Peygamberimiz (sas); nimet ve sıhhatin yok olmasından, ilahi azap ve gazaptan (Müslim,Zikir,96), delirmekten, hastalıklardan (Ebû Dâvud, Vitr,32), cehennemden, zenginliğin, kulak, göz, kalp ve cinsel organın şerrinden (Ebû Dâvud, Deavat, 68,74) açlık ve hıyanetten (Ebû Dâvud, Vitr, 32), âcizlik, tembellik, korkaklık, bunaklık ve cimrilikten, kabir azabından, hayat ve ölüm fitnesinden, ağır borçtan, düşmanların galip gelmesinden (Buhari, Deavat, 35), canlıların ve her şeyin şerrinden (Müslim, Zikr, 61, 62), zulmetmekten, zulme uğramaktan (Ahmed, V, 191) sapmaktan ve saptırmaktan (Ebû Dâvud, Edeb,103), küfürden, huyların, amellerin ve arzularınn kötüsünden (Tirmizi, Deavat, 126), boğulmaktan, yanmaktan (Nesâi, İstiâze,61) ve kederden (Buhârî, Deavat,36) Allah’a sığınmıştır.
Namazda istiaze okumanın hükmü
Namaz dışında Kur’an okumaya başlarken, namaz içinde “subhaneke” duasından sonra, ‘besmele’den önce ‘eûzü’ çekilmesi sünnettir. Şâfiîler’e göre her rek‘atta sünnettir.

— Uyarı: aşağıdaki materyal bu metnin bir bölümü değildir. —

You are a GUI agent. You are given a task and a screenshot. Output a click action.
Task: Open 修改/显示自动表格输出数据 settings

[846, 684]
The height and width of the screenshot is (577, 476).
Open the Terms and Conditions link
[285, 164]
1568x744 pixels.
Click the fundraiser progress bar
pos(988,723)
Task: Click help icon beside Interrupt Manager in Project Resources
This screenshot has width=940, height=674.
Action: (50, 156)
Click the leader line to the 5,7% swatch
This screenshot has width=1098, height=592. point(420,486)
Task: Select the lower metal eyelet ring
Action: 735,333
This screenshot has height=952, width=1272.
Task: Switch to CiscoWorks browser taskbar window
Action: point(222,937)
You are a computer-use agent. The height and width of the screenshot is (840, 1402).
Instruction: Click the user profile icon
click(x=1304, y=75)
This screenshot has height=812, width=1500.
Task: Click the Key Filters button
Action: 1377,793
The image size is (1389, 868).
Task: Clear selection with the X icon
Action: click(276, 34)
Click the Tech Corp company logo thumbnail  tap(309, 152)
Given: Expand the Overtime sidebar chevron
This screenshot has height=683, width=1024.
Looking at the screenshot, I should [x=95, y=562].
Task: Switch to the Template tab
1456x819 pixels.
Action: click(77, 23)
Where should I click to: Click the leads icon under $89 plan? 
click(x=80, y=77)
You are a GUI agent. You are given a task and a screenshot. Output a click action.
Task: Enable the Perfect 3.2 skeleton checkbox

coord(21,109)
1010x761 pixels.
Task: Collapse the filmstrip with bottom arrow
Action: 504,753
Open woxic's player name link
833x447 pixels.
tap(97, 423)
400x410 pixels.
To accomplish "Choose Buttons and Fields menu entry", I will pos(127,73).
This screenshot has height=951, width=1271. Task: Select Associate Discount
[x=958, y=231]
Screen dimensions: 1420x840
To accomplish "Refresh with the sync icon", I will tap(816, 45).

Atâ İbn Sirîn ve Nehâi gibi bazı alimler Nahl Sûresinim 98. Âyetindeki “Kur’an okuyacağın zaman kovulmuş şeytandan Allah’a sığın (eûzü çek)” emrini vücûb kabul ederek Kur’ân okumak isteyen kimsenin mutlaka eûzü çekmesi gerektiğini söylemişlerdir.